Dans sa relation des attaques de Toulon, Marescot fait une remarque importante. Au conseil de guerre du 25 novembre « le général en chef lut un projet d’attaque qui fut suivi d’un autre plan prescrit par le Comité de salut public. Ces deux plans différaient fort peu l’un de l’autre. » Comment auraient-ils différé, puisqu’ils avaient une origine commune, le plan de Bonaparte[1], expédié à Paris au ministre de la Guerre, approuvé parle Comité[2] et communiqué évidemment par le jeune commandant de l’artillerie à son général en chef, dès l’arrivée de Dugommier à l’armée de Toulon ?

Ainsi, de quelque côté que l’on se tourne, c’est toujours la pensée de Bonaparte qu’on trouve comme inspiratrice du plan dont l’exécution rendit les armées de la Convention maîtresses de Toulon. Cette pensée est si puissante, que tous ceux qui se sont trouvés en contact avec elle en demeurent imprégnés.

Comme s’il avait prévu le plaisir que cette déclaration causera sans doute à M. le colonel Iung, qui, dans Bonaparte et son temps, a soutenu précisément la même thèse[3], Barras affirme que Bonaparte n’a contribué en quoi que ce soit à la reddition de la place. Les documens lui répondent, et voici ce qu’ils disent clairement :

1o Bonaparte a vu le premier où étaient les clefs de la ville ;

2o Il a préparé seul les moyens d’aller les prendre là où il avait dit qu’elles étaient ;

3o Avec ses compagnons et ses chefs il est allé les chercher à cet endroit, dès longtemps désigné par lui. Et comme elles y étaient en effet, Toulon fut pris.

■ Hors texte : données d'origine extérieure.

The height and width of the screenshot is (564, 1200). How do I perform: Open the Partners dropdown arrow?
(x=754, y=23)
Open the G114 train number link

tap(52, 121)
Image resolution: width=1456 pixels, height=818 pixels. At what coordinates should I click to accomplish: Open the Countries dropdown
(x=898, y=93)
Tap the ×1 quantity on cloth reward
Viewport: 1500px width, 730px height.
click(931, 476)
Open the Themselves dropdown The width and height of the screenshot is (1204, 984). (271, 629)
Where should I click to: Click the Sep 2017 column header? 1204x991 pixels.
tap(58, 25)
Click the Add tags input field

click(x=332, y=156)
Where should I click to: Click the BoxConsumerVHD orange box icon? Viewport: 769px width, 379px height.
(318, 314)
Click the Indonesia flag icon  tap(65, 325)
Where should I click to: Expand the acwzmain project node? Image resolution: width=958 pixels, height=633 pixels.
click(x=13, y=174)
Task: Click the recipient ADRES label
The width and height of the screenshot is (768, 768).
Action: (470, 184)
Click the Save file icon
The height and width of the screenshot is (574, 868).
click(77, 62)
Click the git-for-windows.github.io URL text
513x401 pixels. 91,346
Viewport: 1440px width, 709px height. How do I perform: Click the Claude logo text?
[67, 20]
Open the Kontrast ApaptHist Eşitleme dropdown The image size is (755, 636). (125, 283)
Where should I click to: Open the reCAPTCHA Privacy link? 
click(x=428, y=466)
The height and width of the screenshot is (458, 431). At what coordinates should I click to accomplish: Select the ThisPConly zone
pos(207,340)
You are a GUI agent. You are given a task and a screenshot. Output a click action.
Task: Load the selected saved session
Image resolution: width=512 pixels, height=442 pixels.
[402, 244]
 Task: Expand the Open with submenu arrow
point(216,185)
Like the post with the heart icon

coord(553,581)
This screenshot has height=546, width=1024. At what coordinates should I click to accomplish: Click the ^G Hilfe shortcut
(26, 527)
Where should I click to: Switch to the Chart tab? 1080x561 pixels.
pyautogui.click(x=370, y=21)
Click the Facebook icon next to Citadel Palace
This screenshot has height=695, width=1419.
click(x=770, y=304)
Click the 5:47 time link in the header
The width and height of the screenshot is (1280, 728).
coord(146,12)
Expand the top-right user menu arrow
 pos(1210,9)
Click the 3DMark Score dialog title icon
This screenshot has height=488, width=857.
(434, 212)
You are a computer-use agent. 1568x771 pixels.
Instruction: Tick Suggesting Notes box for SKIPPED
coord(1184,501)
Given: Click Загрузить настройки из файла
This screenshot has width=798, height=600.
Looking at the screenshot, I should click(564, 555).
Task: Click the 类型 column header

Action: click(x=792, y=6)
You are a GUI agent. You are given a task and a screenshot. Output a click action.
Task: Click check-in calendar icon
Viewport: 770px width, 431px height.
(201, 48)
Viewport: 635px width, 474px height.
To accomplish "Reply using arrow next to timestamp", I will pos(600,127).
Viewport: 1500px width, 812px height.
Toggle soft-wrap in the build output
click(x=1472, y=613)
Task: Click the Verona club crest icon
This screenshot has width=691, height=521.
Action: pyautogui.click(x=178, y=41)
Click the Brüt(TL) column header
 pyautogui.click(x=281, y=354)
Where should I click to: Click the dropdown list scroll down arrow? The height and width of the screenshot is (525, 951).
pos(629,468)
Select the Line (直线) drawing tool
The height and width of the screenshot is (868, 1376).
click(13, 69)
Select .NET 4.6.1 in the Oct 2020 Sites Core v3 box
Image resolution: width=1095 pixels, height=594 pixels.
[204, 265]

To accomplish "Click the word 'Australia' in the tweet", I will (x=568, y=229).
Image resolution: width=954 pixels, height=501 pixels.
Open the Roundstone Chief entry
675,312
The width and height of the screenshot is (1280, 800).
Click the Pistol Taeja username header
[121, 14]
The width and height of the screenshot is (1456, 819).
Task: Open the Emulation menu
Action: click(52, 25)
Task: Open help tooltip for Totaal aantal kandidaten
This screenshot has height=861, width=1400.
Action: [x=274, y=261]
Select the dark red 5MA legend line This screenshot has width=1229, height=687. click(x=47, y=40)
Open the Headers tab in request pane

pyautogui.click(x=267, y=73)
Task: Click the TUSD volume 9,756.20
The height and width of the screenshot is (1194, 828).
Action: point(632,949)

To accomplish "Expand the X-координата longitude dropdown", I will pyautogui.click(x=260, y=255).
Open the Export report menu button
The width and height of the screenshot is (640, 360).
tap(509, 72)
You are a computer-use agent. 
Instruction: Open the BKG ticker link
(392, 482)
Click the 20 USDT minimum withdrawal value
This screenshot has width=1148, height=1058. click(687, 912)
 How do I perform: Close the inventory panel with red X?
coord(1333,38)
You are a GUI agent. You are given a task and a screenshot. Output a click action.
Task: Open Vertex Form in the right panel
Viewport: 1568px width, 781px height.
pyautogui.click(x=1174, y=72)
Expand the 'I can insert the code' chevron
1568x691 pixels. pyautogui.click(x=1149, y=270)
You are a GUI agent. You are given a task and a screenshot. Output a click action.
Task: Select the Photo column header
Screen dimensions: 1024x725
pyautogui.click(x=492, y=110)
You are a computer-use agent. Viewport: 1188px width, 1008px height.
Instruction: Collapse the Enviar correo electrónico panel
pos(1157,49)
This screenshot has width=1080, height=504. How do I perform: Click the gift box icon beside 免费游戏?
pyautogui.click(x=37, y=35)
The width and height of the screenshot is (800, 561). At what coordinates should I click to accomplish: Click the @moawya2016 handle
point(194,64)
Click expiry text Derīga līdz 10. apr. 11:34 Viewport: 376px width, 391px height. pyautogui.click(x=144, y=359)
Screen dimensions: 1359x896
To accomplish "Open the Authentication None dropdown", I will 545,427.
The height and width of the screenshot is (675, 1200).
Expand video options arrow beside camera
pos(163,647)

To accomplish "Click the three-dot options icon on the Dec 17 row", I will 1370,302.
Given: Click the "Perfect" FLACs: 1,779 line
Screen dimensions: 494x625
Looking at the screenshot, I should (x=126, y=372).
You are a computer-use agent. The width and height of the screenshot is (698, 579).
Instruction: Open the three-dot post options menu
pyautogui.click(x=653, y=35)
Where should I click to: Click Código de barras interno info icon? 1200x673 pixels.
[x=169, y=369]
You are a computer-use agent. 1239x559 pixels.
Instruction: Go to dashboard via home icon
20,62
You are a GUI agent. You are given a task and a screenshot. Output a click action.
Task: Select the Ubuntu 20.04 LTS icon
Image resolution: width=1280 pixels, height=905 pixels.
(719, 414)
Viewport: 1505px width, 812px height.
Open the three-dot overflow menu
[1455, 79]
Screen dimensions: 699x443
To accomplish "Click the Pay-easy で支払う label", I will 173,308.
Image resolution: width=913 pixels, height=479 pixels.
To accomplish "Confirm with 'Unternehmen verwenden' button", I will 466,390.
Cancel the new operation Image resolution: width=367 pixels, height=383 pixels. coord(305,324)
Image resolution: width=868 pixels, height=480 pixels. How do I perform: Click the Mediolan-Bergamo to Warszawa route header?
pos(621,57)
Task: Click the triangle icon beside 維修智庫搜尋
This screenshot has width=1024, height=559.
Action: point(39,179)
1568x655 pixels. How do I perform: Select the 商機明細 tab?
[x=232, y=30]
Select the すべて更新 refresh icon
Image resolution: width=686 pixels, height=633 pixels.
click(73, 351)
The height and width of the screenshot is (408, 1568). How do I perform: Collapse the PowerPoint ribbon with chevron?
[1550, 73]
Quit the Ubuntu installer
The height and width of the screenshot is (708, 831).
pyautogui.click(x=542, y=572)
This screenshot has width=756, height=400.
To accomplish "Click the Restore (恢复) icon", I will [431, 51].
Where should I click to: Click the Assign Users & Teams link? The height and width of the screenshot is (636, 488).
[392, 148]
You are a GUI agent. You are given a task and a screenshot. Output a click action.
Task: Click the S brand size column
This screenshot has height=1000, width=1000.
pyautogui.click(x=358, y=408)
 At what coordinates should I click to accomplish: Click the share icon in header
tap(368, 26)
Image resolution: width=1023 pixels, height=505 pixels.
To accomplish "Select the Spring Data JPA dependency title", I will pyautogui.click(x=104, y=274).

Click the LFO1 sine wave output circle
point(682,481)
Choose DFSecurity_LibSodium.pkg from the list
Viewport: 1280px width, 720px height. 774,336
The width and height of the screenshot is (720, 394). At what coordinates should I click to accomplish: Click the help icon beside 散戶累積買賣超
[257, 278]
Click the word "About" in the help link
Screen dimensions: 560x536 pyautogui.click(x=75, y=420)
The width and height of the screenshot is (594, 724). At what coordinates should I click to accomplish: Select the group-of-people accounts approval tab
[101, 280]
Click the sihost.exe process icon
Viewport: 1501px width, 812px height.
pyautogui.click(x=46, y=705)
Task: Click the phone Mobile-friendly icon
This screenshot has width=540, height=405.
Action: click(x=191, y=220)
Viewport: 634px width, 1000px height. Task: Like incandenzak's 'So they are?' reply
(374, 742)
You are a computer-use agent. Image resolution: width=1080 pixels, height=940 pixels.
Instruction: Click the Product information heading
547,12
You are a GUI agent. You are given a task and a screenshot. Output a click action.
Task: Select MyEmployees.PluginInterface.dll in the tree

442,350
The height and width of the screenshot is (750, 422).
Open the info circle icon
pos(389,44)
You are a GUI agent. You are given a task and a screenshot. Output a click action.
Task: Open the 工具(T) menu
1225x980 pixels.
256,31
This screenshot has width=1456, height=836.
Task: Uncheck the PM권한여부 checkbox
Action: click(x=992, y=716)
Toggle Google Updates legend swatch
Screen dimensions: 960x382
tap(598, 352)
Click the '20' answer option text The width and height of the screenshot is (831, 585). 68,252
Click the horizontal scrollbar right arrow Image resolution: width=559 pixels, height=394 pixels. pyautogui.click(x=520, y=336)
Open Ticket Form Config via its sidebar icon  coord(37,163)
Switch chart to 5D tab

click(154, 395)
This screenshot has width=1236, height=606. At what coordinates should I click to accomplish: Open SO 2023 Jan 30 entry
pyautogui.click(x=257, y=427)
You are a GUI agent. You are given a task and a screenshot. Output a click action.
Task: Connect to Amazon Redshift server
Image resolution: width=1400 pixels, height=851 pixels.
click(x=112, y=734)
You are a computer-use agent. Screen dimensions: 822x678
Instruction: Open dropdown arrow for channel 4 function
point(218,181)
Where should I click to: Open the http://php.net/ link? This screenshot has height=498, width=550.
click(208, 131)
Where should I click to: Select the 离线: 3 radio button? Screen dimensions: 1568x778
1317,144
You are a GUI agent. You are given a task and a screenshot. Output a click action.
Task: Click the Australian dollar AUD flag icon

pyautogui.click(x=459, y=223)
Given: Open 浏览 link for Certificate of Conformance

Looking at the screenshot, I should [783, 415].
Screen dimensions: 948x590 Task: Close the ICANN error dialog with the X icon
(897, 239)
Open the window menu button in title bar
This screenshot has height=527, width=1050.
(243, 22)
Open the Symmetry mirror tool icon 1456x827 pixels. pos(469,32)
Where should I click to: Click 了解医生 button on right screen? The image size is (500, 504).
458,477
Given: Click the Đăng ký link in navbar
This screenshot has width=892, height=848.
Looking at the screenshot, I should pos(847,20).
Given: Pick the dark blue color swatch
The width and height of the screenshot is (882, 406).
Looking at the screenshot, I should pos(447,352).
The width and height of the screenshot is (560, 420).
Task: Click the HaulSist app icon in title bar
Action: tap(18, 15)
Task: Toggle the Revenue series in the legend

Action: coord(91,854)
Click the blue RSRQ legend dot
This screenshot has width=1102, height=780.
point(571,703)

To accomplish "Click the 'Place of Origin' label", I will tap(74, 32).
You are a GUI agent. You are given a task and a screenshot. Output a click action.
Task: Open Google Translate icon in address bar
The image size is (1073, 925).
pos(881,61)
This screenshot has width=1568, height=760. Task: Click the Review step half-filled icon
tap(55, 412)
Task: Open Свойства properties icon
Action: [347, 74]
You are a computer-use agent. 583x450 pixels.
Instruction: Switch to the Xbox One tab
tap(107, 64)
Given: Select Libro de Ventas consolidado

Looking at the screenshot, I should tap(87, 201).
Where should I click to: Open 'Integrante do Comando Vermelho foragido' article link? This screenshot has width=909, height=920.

Telle est, brièvement et exactement résumée, l’histoire du siège de Toulon en 1793 ; tel, le caractère du rôle que Bonaparte a joué à ce siège.

  1. Archives de la section technique du Génie, au ministère de la Guerre. Projet d’attaque de Toulon, adressé au ministre par Bonaparte le 24 brumaire an II. Publié dans la Correspondance de Napoléon, 14 novembre 1793, no 4.
  2. « Une note d’un membre du Comité de salut public d’alors nous apprend… que le Comité de salut public… fut si content des vues du jeune officier d’artillerie, qu’il le nomma chef de brigade et pressentit son génie. » (Vie de Dugommier, par A. Rousselin de Saint-Albin, fragment publié dans les Documens relatifs à la Révolution française, par H. de Saint-Albin, p. 242.)
  3. Voir Bonaparte et son temps, par le lieutenant-colonel Th. Iung, II, p. 386 à 395.